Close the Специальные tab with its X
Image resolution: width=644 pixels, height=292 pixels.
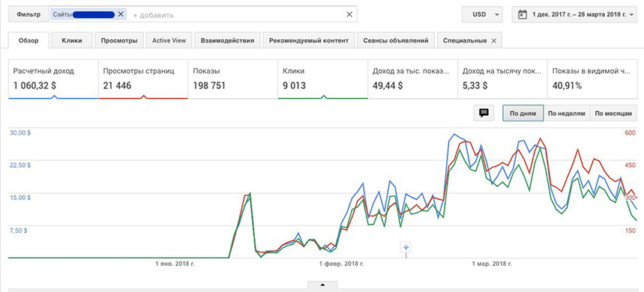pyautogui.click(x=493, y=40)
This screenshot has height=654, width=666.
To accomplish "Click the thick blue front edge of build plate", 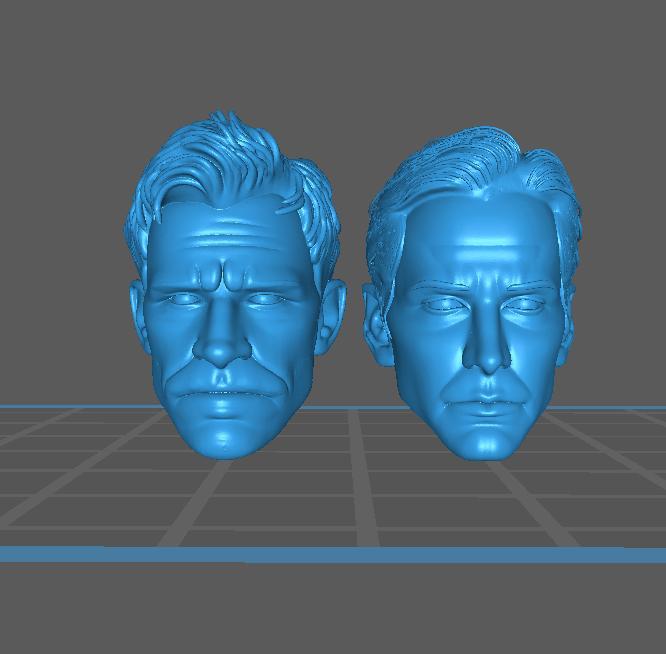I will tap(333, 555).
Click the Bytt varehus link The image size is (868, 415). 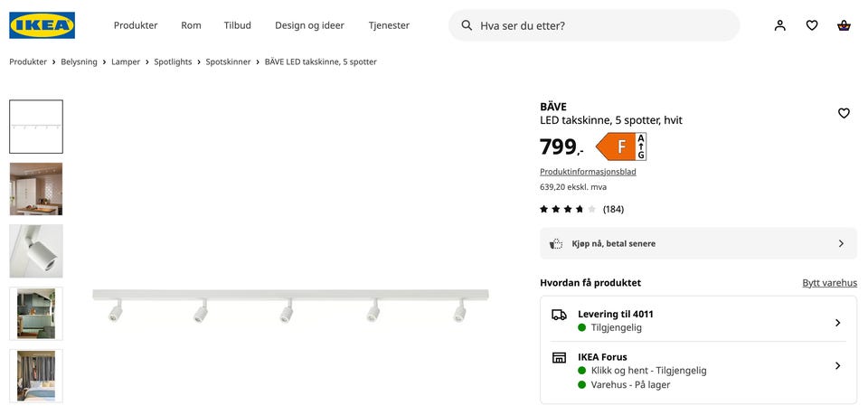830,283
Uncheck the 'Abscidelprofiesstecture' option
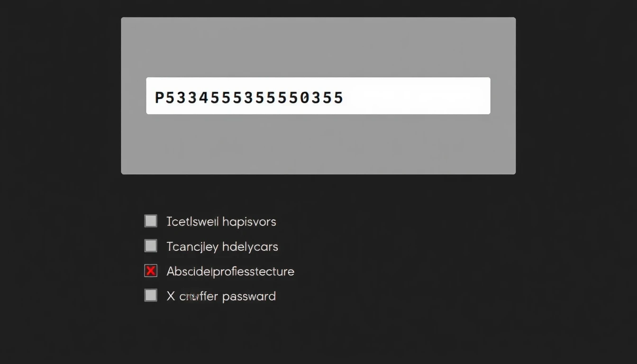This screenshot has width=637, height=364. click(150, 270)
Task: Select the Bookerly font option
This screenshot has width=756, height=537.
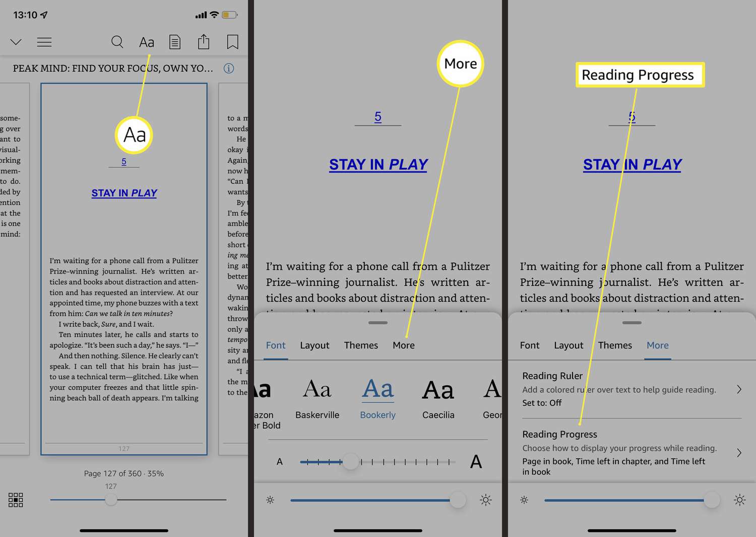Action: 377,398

PROBLEM. Set down the line containing "Task: Select the Bookerly font option", then every later line through the end of the material, exactly as written; omit any picture.

ANSWER TO THIS EXERCISE.
Task: Select the Bookerly font option
This screenshot has width=756, height=537.
Action: 377,398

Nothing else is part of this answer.